[Dick Sand by Jules Verne]@TWC D-Link book
Dick Sand

CHAPTER V
3/18

Everywhere the walls were about one foot in thickness, and there was a distance between the stories of cells which adorned them.
We may be astonished at the construction of such monuments, due to these industrious swarms of insects, but it is true that they are frequently found in the interior of Africa.

Smeathman, a Dutch traveler of the last century, with four of his companions, occupied the top of one of these cones.

In the Lounde, Livingstone observed several of these ant-hills, built of reddish clay, and attaining a height of fifteen and twenty feet.

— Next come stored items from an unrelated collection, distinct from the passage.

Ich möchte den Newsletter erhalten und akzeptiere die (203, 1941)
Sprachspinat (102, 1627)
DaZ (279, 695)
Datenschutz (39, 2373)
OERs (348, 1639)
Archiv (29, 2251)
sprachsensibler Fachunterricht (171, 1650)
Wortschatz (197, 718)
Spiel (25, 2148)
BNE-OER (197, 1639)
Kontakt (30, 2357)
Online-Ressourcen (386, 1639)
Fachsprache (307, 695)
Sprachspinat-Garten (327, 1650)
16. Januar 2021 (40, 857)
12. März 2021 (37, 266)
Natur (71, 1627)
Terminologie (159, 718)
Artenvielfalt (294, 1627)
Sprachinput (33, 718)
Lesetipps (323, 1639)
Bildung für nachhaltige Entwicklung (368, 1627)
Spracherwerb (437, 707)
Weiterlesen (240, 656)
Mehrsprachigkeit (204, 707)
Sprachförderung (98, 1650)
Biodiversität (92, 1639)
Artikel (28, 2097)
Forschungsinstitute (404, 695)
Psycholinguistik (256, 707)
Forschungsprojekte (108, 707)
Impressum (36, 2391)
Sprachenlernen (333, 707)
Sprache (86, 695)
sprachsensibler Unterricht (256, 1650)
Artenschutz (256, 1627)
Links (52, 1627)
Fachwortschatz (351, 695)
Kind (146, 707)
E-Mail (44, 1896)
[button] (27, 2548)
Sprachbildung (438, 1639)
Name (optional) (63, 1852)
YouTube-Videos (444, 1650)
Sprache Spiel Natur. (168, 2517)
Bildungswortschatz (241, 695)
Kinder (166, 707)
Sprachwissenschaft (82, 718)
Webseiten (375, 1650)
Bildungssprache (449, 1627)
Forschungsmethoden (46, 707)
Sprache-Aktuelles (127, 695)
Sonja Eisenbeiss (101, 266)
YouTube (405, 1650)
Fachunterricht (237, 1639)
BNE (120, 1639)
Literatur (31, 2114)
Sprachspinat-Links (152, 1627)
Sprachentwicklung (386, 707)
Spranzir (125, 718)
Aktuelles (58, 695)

Lieutenant Cameron has many a time mistaken for a camp these collections of cones which dotted the plain in N'yangwe.

He has even stopped at the foot of great edifices, not more than twenty feet high, but composed of forty or fifty enormous rounded cones, flanked with bell-towers like the dome of a cathedral, such as Southern Africa possesses.
To what species of ant was due, then, the prodigious style of architecture of these cones?
"To the warlike termite," Cousin Benedict had replied, without hesitating, as soon as he had recognized the nature of the materials employed in their construction.
And, in fact, the walls, as has been said, were made of reddish clay.
Had they been formed of a gray or black alluvian earth, they must have been attributed to the "termes mordax" or the "termes atrox." As we see, these insects have not very cheering names--a fact which cannot but please a strong entomologist, such as Cousin Benedict.
The central part of the cone, in which the little troop had first found shelter, and which formed the empty interior, would not have contained them; but large cavities, in close contact, made a number of divisions, in which a person of medium height could find refuge.
Imagine a succession of open drawers, and at the bottom of those drawers millions of cells which the termites had occupied, and the interior disposition of the ant-hill is easily understood.